The expected output is every line below, reproduced exactly.

::: Data excerpts

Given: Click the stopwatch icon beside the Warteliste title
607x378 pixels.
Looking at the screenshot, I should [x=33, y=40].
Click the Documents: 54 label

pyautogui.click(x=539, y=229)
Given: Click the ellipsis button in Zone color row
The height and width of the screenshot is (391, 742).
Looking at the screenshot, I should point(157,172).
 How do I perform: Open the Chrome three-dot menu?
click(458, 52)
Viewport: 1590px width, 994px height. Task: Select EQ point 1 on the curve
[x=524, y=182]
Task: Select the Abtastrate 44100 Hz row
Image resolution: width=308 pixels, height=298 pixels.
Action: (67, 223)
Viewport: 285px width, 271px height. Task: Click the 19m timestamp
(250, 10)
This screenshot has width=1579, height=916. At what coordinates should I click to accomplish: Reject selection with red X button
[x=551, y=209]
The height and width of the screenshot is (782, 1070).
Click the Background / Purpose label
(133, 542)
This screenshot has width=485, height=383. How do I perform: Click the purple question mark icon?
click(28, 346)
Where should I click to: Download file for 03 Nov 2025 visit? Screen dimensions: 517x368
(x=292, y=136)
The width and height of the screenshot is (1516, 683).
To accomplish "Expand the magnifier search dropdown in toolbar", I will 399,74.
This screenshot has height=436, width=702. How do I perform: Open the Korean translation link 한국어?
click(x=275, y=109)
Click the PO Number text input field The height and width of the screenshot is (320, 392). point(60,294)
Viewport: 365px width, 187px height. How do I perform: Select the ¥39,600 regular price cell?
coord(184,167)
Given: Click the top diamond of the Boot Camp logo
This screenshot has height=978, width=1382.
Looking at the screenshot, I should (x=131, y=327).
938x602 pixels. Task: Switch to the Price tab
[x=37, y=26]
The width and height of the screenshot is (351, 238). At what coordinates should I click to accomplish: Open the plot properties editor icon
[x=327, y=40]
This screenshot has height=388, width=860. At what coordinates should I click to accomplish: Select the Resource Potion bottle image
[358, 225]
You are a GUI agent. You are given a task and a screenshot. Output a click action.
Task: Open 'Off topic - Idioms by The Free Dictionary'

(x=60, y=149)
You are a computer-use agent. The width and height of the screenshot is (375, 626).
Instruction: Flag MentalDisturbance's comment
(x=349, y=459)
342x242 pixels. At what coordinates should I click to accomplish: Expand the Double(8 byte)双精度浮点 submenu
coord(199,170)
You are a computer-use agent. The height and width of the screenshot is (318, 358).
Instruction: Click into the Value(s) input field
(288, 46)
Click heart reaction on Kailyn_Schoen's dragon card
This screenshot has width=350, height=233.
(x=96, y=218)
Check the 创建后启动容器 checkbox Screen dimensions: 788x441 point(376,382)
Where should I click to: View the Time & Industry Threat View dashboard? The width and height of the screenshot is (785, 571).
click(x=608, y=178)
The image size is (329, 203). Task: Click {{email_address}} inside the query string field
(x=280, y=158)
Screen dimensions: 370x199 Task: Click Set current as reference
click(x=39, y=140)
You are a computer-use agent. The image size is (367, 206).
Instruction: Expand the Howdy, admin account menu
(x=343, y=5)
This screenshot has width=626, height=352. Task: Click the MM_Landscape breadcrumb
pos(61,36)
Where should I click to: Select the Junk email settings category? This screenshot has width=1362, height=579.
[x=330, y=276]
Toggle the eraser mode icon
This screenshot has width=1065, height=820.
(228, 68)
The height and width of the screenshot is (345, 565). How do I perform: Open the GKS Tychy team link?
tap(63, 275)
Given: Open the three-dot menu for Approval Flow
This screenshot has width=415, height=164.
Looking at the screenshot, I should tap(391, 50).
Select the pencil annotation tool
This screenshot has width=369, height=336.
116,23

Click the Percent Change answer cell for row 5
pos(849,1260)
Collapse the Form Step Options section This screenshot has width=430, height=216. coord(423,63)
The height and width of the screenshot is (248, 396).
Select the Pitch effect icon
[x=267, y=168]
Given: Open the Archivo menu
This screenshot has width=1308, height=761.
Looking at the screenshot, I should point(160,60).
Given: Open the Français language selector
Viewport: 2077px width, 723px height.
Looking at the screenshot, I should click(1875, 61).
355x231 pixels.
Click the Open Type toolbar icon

::::::

Solution for this exercise:
Given: Click the stopwatch icon beside the Warteliste title
607x378 pixels.
Looking at the screenshot, I should [x=33, y=40].
Click the Documents: 54 label

pyautogui.click(x=539, y=229)
Given: Click the ellipsis button in Zone color row
The height and width of the screenshot is (391, 742).
Looking at the screenshot, I should point(157,172).
 How do I perform: Open the Chrome three-dot menu?
click(458, 52)
Viewport: 1590px width, 994px height. Task: Select EQ point 1 on the curve
[x=524, y=182]
Task: Select the Abtastrate 44100 Hz row
Image resolution: width=308 pixels, height=298 pixels.
Action: (67, 223)
Viewport: 285px width, 271px height. Task: Click the 19m timestamp
(250, 10)
This screenshot has width=1579, height=916. At what coordinates should I click to accomplish: Reject selection with red X button
[x=551, y=209]
The height and width of the screenshot is (782, 1070).
Click the Background / Purpose label
(133, 542)
This screenshot has width=485, height=383. How do I perform: Click the purple question mark icon?
click(28, 346)
Where should I click to: Download file for 03 Nov 2025 visit? Screen dimensions: 517x368
(x=292, y=136)
The width and height of the screenshot is (1516, 683).
To accomplish "Expand the magnifier search dropdown in toolbar", I will 399,74.
This screenshot has height=436, width=702. How do I perform: Open the Korean translation link 한국어?
click(x=275, y=109)
Click the PO Number text input field The height and width of the screenshot is (320, 392). point(60,294)
Viewport: 365px width, 187px height. How do I perform: Select the ¥39,600 regular price cell?
coord(184,167)
Given: Click the top diamond of the Boot Camp logo
This screenshot has height=978, width=1382.
Looking at the screenshot, I should (x=131, y=327).
938x602 pixels. Task: Switch to the Price tab
[x=37, y=26]
The width and height of the screenshot is (351, 238). At what coordinates should I click to accomplish: Open the plot properties editor icon
[x=327, y=40]
This screenshot has height=388, width=860. At what coordinates should I click to accomplish: Select the Resource Potion bottle image
[358, 225]
You are a GUI agent. You are given a task and a screenshot. Output a click action.
Task: Open 'Off topic - Idioms by The Free Dictionary'

(x=60, y=149)
You are a computer-use agent. The width and height of the screenshot is (375, 626).
Instruction: Flag MentalDisturbance's comment
(x=349, y=459)
342x242 pixels. At what coordinates should I click to accomplish: Expand the Double(8 byte)双精度浮点 submenu
coord(199,170)
You are a computer-use agent. The height and width of the screenshot is (318, 358).
Instruction: Click into the Value(s) input field
(288, 46)
Click heart reaction on Kailyn_Schoen's dragon card
This screenshot has width=350, height=233.
(x=96, y=218)
Check the 创建后启动容器 checkbox Screen dimensions: 788x441 point(376,382)
Where should I click to: View the Time & Industry Threat View dashboard? The width and height of the screenshot is (785, 571).
click(x=608, y=178)
The image size is (329, 203). Task: Click {{email_address}} inside the query string field
(x=280, y=158)
Screen dimensions: 370x199 Task: Click Set current as reference
click(x=39, y=140)
You are a computer-use agent. The image size is (367, 206).
Instruction: Expand the Howdy, admin account menu
(x=343, y=5)
This screenshot has width=626, height=352. Task: Click the MM_Landscape breadcrumb
pos(61,36)
Where should I click to: Select the Junk email settings category? This screenshot has width=1362, height=579.
[x=330, y=276]
Toggle the eraser mode icon
This screenshot has width=1065, height=820.
(228, 68)
The height and width of the screenshot is (345, 565). How do I perform: Open the GKS Tychy team link?
tap(63, 275)
Given: Open the three-dot menu for Approval Flow
This screenshot has width=415, height=164.
Looking at the screenshot, I should tap(391, 50).
Select the pencil annotation tool
This screenshot has width=369, height=336.
116,23

Click the Percent Change answer cell for row 5
pos(849,1260)
Collapse the Form Step Options section This screenshot has width=430, height=216. coord(423,63)
The height and width of the screenshot is (248, 396).
Select the Pitch effect icon
[x=267, y=168]
Given: Open the Archivo menu
This screenshot has width=1308, height=761.
Looking at the screenshot, I should point(160,60).
Given: Open the Français language selector
Viewport: 2077px width, 723px height.
Looking at the screenshot, I should click(1875, 61).
355x231 pixels.
Click the Open Type toolbar icon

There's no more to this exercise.